Temporal data includes information about temporal events, which describe an observation or a set of observations of a particular object or group of objects. Therefore, the event includes information about the observation, such as when or where the observation took place and what activity was observed, as well as information about the object itself.
ArcGIS Tracking Analyst organizes this information into simple and complex temporal events. A simple temporal event contains all necessary information in one message or record, referred to as the temporal observation component. A complex temporal event includes a second component, the temporal object component. In the case of fixed-time data, these components may appear in separate files or tables. For real-time data, these components appear in data messages and are automatically combined by Tracking Analyst.
For simple events, the temporal observation component is the only component of the data. It must include at least the date and time of the observation. Fixed-time data containing simple events can be organized in one table, which includes the date and any other attributes that are present. Simple events contain in a single component all the elements necessary for Tracking Analyst to process and display them.

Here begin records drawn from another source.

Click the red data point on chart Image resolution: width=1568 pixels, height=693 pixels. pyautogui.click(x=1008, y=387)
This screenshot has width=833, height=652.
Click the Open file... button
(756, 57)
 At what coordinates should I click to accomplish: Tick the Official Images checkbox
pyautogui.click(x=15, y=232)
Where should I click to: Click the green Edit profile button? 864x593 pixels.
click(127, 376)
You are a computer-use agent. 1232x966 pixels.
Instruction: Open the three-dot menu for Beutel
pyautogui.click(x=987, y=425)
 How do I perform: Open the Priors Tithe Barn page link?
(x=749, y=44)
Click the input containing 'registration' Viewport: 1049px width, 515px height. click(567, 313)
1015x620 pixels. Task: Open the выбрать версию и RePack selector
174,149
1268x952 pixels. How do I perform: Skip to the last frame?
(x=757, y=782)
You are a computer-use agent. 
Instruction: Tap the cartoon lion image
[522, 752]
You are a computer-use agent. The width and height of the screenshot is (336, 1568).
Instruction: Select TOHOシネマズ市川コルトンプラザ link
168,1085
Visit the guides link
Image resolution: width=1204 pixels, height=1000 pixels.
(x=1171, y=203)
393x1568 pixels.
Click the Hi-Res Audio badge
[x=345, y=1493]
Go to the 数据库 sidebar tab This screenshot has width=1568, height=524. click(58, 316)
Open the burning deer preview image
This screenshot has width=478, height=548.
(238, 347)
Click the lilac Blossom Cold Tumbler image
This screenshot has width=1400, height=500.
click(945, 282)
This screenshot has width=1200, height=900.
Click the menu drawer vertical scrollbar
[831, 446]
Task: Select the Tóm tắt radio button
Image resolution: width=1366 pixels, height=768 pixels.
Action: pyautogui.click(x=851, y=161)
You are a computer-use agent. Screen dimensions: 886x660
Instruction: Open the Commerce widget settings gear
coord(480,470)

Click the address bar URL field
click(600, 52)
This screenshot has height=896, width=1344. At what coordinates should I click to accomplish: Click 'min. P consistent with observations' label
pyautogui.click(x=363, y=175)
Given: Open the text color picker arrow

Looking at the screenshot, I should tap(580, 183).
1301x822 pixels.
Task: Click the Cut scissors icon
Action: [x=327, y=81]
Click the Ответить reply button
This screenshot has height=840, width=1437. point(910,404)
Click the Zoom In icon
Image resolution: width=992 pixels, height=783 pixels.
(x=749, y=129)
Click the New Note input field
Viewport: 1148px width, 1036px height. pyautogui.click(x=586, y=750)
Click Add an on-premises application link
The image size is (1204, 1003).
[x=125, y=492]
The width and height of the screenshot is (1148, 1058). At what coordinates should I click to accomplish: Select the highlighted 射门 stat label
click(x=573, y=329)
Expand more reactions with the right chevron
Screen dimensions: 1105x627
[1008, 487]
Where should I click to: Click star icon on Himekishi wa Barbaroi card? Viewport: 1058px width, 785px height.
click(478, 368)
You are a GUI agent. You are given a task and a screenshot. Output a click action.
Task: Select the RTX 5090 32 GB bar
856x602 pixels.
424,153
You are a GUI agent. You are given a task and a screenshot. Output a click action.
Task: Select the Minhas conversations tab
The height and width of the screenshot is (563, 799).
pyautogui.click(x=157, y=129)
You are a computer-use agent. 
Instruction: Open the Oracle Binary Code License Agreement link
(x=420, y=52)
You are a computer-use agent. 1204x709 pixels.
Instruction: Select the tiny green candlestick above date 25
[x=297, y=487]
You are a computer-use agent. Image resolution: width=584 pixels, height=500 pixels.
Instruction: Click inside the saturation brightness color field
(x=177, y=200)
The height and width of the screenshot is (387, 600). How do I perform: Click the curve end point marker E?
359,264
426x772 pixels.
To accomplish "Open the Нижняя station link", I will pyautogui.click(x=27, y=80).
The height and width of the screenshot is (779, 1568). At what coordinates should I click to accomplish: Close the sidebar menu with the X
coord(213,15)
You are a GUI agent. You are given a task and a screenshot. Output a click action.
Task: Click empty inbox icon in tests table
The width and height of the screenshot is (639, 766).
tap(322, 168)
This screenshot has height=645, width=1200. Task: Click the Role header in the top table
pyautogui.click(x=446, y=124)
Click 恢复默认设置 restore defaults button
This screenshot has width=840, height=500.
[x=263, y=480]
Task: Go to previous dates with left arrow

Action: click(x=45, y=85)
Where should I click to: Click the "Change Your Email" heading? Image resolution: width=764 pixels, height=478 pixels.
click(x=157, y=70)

Complex events include two components, an observation component and an object component. The temporal observation component does not include all the necessary information for the object, so the additional information is stored in the object component. The exact contents of the object component depend on whether the tracked objects are moving or static. Ideally, the object component should include all attributes that are static. Therefore, the object component may contain the shape field for stationary events. At a minimum, it must include an ID field that can link it to the observation component.
The merger of the temporal observation and object components creates a complex event record or data message. A unique ID field that exists in both components is used to join the two and create a complete picture of each event's information. In the case of real-time data, this merging occurs automatically.
Complex stationary events
An example of a complex stationary event is input from a weather station. The sensor's geographic location doesn't change, so its geographic position, as well as other static information, is stored in the temporal object component. The temporal object component also includes the sensor’s ID so it can be linked to the observations for the correct sensor. The following illustrates a table join for complex stationary temporal events.
Complex dynamic events
An example of a complex dynamic event is information from an airplane. Its geographic location is changing constantly, so it must be stored in the observation component, along with the date and time information. In this case, the temporal object table may include information such as the make and model of the aircraft, pilot and crew information, and the age and capacity of the fuselage. The following illustrates a table join for complex dynamic temporal events.
Adding complex events from fixed-time data
When you add complex events from fixed-time data, the Add Temporal Data Wizard asks you to provide the two components described above. The wizard, however, uses the terms input feature class and input table to define how and where the data is stored. Both the feature class and the table must reside in the same personal geodatabase.
The input feature class must always contain the geographic features and the ID to join to the input table. The other attributes depend on whether you're adding dynamic or stationary events. If you are adding dynamic events, the input feature class will contain the date and time information for the events, and it should not include any static attributes. If you are adding stationary events, the input feature class should contain static attributes, but not the date and time information for the events.
The input table must contain at least the ID to join to the feature class, but it should also include other attribute information. For dynamic events, the input table should contain only static object information. For stationary events, the input table should also contain the date and time information.